Segment Start: Supplied material
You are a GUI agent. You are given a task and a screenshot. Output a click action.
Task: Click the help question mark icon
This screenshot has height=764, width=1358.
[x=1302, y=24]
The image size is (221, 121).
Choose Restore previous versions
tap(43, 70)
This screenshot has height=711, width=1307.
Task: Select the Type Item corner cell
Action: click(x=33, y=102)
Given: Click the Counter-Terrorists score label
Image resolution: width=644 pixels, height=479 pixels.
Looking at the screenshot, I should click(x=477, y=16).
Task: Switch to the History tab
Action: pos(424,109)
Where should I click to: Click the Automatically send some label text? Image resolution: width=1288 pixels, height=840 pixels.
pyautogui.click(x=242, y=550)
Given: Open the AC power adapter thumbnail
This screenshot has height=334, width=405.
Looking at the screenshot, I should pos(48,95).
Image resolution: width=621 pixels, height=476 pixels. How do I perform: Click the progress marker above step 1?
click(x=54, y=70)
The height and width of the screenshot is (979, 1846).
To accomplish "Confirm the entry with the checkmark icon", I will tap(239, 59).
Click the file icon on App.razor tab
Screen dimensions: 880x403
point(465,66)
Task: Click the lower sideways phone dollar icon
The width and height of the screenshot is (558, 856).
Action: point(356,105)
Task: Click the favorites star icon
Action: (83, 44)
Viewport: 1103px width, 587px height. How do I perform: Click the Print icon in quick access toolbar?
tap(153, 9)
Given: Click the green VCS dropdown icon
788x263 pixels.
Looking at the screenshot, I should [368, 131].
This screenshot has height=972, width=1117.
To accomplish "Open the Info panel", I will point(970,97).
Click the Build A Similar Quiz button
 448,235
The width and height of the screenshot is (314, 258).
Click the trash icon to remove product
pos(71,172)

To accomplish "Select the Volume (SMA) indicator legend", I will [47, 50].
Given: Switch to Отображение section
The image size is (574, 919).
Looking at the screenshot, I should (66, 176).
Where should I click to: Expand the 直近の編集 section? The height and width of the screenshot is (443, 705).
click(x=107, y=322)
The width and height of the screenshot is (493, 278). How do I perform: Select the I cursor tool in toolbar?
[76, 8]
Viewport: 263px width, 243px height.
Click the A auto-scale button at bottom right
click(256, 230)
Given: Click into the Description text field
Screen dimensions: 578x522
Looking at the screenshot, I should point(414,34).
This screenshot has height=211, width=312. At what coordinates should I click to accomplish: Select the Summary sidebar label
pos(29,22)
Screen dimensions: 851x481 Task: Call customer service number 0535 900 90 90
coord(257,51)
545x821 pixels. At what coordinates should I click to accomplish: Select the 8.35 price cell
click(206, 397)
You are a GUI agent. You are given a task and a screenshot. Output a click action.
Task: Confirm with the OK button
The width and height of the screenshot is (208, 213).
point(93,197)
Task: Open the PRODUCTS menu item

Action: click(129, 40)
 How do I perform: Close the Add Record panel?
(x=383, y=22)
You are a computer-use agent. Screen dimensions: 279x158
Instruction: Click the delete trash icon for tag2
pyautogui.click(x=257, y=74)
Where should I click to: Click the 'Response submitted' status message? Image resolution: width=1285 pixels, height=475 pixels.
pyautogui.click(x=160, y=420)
Segment End: Supplied material
▶ _Task prompt_
Please return every line from the first one in the records above down to the line containing "Given: Click the Counter-Terrorists", including both, exactly as written and nothing more.

▶ _Task result_
You are a GUI agent. You are given a task and a screenshot. Output a click action.
Task: Click the help question mark icon
This screenshot has height=764, width=1358.
[x=1302, y=24]
The image size is (221, 121).
Choose Restore previous versions
tap(43, 70)
This screenshot has height=711, width=1307.
Task: Select the Type Item corner cell
Action: click(x=33, y=102)
Given: Click the Counter-Terrorists score label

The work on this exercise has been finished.